WHAT TO PRODUCE: Of the records below, reproduce only the span that opens with the line containing "The image size is (1512, 786)." and closes with the last line.

RECORDS FOR THIS EXERCISE:
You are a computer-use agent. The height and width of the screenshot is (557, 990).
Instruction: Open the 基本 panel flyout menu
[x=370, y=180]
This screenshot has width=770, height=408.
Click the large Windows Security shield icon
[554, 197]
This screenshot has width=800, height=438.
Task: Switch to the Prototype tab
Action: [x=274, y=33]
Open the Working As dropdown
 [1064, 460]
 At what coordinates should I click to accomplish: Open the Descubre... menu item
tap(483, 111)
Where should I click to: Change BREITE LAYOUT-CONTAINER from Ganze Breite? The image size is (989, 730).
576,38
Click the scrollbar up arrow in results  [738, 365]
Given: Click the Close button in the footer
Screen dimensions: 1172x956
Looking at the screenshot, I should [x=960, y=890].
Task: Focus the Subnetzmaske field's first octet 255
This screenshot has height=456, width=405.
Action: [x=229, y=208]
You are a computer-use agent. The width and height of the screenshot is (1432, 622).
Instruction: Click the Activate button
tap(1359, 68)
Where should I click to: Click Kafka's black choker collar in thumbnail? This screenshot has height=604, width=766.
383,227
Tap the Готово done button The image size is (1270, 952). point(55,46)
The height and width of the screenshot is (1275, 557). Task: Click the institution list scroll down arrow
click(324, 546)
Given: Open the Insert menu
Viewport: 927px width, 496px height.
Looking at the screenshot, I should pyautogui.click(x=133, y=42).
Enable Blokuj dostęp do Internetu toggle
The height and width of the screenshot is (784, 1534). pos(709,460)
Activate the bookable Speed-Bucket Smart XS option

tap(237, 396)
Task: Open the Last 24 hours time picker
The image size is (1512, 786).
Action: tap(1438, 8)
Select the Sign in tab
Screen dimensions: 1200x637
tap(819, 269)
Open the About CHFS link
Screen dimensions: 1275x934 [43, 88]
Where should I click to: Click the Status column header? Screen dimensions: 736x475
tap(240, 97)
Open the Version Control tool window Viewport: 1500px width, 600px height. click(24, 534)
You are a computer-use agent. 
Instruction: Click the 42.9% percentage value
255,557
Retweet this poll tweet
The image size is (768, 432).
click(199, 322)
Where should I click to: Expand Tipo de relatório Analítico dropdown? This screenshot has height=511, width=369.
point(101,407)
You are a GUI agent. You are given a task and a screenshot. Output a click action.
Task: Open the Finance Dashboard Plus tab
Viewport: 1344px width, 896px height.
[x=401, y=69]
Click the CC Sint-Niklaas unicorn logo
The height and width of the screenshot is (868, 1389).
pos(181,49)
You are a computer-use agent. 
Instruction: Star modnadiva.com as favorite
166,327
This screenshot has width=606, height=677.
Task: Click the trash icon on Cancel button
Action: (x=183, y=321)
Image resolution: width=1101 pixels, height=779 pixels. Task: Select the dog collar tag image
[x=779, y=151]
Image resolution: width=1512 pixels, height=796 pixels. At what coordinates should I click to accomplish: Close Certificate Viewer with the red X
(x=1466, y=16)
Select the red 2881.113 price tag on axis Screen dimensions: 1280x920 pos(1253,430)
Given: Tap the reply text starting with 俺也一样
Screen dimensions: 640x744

RESPONSE:
The image size is (1512, 786).
Action: tap(1438, 8)
Select the Sign in tab
Screen dimensions: 1200x637
tap(819, 269)
Open the About CHFS link
Screen dimensions: 1275x934 [43, 88]
Where should I click to: Click the Status column header? Screen dimensions: 736x475
tap(240, 97)
Open the Version Control tool window Viewport: 1500px width, 600px height. click(24, 534)
You are a computer-use agent. 
Instruction: Click the 42.9% percentage value
255,557
Retweet this poll tweet
The image size is (768, 432).
click(199, 322)
Where should I click to: Expand Tipo de relatório Analítico dropdown? This screenshot has height=511, width=369.
point(101,407)
You are a GUI agent. You are given a task and a screenshot. Output a click action.
Task: Open the Finance Dashboard Plus tab
Viewport: 1344px width, 896px height.
[x=401, y=69]
Click the CC Sint-Niklaas unicorn logo
The height and width of the screenshot is (868, 1389).
pos(181,49)
You are a computer-use agent. 
Instruction: Star modnadiva.com as favorite
166,327
This screenshot has width=606, height=677.
Task: Click the trash icon on Cancel button
Action: (x=183, y=321)
Image resolution: width=1101 pixels, height=779 pixels. Task: Select the dog collar tag image
[x=779, y=151]
Image resolution: width=1512 pixels, height=796 pixels. At what coordinates should I click to accomplish: Close Certificate Viewer with the red X
(x=1466, y=16)
Select the red 2881.113 price tag on axis Screen dimensions: 1280x920 pos(1253,430)
Given: Tap the reply text starting with 俺也一样
Screen dimensions: 640x744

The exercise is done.